Teile der Übung.
1. Ersetzen Sie in der Forumsdiskussion zu Freehand „genauer“ durch „ausführlicher“, und geben Sie den Abschnitt von „## KARO-karsten (13.“ bis einschließlich „mal genauer erklären!“ mit dieser Änderung wieder.
2. Führen Sie die Forumsdiskussion zu Freehand im Anschluss an ihre letzte Zeile weiter.

Seitenauszug.
+--
# Freehand



## KARO-karsten (13. Dezember 2002)

Wie kann ich im Freehand eine nicht FH eps speichern? Exportieren und dann will ich eine *.eps, aber nicht in verbindung mit FH.
danke


----------



## Thomas Lindner (23. Dezember 2002)

Hä ?? Kannst Du das bitte mal genauer erklären!


----------



## KARO-karsten (2. Januar 2003)

naja ich meine, dass ich in dem programm freehand eine eps-datei speichern möchte, die aber nicht in verbindung mit freehand steht. also wenn ich speicher ist immer das freehand logo dabei und das nervt. alles klar?


----------



## Daniel Mannheimer (9. Januar 2003)

das hat nix mit freehand zu tun, sondern mit windows 

im winexplorer -> extras -> ordneroptionen -> dateitypen -> EPS -> ändern -> programm aussuchen

ein bisschen sollte man sein OS schon kennen


----------



## Thomas Lindner (9. Januar 2003)
+--
Dateneinträge.

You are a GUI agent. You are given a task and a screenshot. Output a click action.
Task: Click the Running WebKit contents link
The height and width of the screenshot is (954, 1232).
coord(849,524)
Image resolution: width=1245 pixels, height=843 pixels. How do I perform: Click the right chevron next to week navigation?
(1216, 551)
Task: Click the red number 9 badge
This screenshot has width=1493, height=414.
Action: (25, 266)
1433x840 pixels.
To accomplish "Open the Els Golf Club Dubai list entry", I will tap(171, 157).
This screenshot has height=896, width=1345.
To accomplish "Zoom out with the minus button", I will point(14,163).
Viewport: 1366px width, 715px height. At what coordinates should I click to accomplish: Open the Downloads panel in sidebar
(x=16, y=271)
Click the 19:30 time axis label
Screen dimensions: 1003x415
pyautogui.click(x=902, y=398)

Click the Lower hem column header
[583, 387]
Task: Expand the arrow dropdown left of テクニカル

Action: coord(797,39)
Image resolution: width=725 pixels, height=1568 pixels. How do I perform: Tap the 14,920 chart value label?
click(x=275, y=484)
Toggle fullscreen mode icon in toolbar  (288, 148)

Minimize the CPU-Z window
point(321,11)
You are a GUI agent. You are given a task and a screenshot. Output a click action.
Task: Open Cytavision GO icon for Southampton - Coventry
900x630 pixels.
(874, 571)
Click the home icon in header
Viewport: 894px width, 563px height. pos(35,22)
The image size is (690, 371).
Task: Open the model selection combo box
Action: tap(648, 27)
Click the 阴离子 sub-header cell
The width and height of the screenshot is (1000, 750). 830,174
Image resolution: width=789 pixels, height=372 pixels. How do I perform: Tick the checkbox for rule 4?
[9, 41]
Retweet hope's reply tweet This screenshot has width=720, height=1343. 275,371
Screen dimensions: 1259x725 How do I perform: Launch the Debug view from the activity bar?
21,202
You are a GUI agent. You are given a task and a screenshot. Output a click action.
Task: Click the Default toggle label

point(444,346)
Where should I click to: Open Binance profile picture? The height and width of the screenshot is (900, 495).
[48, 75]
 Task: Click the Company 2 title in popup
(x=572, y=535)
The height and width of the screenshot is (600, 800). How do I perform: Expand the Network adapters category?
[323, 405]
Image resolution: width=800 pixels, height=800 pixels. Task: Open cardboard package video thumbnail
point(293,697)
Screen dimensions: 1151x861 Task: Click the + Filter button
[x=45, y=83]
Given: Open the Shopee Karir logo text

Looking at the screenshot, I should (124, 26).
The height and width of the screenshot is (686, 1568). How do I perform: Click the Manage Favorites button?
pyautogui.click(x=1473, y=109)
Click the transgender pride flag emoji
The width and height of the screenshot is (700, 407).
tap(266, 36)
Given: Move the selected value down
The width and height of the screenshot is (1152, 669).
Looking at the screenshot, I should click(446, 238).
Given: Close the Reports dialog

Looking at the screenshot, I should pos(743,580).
+--
Lösungen der Aufgaben.
1.
## KARO-karsten (13. Dezember 2002)

Wie kann ich im Freehand eine nicht FH eps speichern? Exportieren und dann will ich eine *.eps, aber nicht in verbindung mit FH.
danke


----------



## Thomas Lindner (23. Dezember 2002)

Hä ?? Kannst Du das bitte mal ausführlicher erklären!

2.
Da fäält mir nur eines zu ein:

ROFL LOL


----------



## Sovok (10. Januar 2003)

schnellere variante:

shift halten->rechtsklick auf die datei->öffnen mit->programm auswählen und haken bei "diesen dateityp immer mit diesem programm öffnen"

gruss sov


----------



## Daniel Mannheimer (10. Januar 2003)

angeber


----------



## Sovok (10. Januar 2003)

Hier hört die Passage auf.